Even today, though, new observations show the two galaxies are already “touching.” New research on the hot gas surrounding Andromeda shows that it’s likely already overlapping the Milky Way’s halo.
Hot Gas Hiding in Plain Sight
Every large galaxy is surrounded by gas so hot (between 10,000 and 100,000 degrees) that it hasn’t settled yet. But this gas is hard to see — it doesn’t emit much light itself, so astronomers see it mostly as part of foreground “clouds” that absorb light from background sources.
In the September 1st Astrophysical Journal, Nicolas Lehner (University of Notre Dame) and colleagues used an unprecedented number of such background sources to map the hot halo around Andromeda.
Quasars are the bright centers of galaxies, where black holes devour gas — they’re luminous enough to shine from the earliest ages of the universe. Nevertheless, they’re points of light, and most foreground galaxies are quite small on the sky. So, despite the trillions of galaxies in our cosmos, there aren’t typically a lot of quasars in back of any one galaxy — maybe one or two.
But Andromeda is close enough — and therefore appears large enough — that Lehner and colleagues identified and observed 43 distant quasars near it on the sky. (This study extends previous research by the same team using 18 quasars.) Using the Hubble Space Telescope, the researchers measured spectra of these background quasars, essentially taking 43 different “core samples” through the halo to map out its structure.
Andromeda is a big ‘un and has had its share of galactic scrapes. So it’s not surprising that its halo is a jumbled mess. But with the new map, Lehner’s team sees the halo essentially has two distinct regions: a disturbed inner shell and a smoother outer section. The outer section represents gas leftover from the galaxy’s formation; the inner shell has been stirred up in the more recent past, likely by supernovae in the galaxy’s disk.
A Common Halo
The team also found that the halo is huge — it extends almost 2 million light-years from the galaxy’s center. If we could see it, it would be three times the width of the Big Dipper!
If the Milky Way’s halo has a similar size, and there’s no reason to think it shouldn’t, then the two halos actually overlap in space. That’s not to say that their collision has begun: The halo gas is so spread out, and the relative velocities so low, that the gas doesn’t collide per se. Instead, the Milky Way and Andromeda might share a common halo, as shown in simulations.

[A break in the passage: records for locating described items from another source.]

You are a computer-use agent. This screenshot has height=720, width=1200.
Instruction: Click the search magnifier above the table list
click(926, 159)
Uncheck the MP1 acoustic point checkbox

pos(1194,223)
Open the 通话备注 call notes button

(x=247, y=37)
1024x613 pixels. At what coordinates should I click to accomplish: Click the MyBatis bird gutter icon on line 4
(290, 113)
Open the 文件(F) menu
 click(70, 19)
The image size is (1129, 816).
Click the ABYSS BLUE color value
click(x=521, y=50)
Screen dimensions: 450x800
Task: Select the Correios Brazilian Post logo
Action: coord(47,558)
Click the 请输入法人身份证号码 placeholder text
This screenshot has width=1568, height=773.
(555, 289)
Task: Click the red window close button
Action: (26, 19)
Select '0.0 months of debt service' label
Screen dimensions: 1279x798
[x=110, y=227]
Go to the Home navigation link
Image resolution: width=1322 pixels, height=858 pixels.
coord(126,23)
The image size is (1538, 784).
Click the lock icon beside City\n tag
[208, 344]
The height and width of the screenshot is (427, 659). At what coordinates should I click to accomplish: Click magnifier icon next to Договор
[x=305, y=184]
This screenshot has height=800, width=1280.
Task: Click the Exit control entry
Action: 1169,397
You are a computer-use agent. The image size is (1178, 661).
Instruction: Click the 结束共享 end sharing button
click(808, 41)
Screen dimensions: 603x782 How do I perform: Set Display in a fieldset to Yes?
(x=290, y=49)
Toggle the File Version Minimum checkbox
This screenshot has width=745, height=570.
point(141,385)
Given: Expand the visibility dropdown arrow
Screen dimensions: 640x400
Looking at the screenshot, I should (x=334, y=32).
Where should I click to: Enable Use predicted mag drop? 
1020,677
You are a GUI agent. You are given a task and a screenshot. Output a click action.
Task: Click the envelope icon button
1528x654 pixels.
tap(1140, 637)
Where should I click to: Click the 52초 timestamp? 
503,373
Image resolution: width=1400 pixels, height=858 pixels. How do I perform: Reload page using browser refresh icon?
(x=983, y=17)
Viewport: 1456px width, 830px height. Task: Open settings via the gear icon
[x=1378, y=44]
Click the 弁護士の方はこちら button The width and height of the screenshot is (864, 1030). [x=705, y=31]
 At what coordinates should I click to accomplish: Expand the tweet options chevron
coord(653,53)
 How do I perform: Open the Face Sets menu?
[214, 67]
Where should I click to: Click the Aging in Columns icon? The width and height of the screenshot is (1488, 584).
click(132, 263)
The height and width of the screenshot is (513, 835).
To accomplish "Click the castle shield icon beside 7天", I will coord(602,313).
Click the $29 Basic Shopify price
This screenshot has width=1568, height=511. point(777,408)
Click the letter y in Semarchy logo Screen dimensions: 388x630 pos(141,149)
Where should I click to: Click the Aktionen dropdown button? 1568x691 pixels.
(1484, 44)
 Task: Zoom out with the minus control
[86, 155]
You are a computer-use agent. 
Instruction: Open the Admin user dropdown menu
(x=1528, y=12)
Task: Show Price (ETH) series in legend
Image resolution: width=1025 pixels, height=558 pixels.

“Unfortunately, in the real world, we will not be able to see that and likely not even determine independently the true scale of the halo of the Milky Way,” Lehner says. The observations are simply too difficult to obtain.
Still, the idea that our galaxy and its galactic sister are connecting across millions of light-years is something fun to think about as you look up at that fuzzy oval in the sky.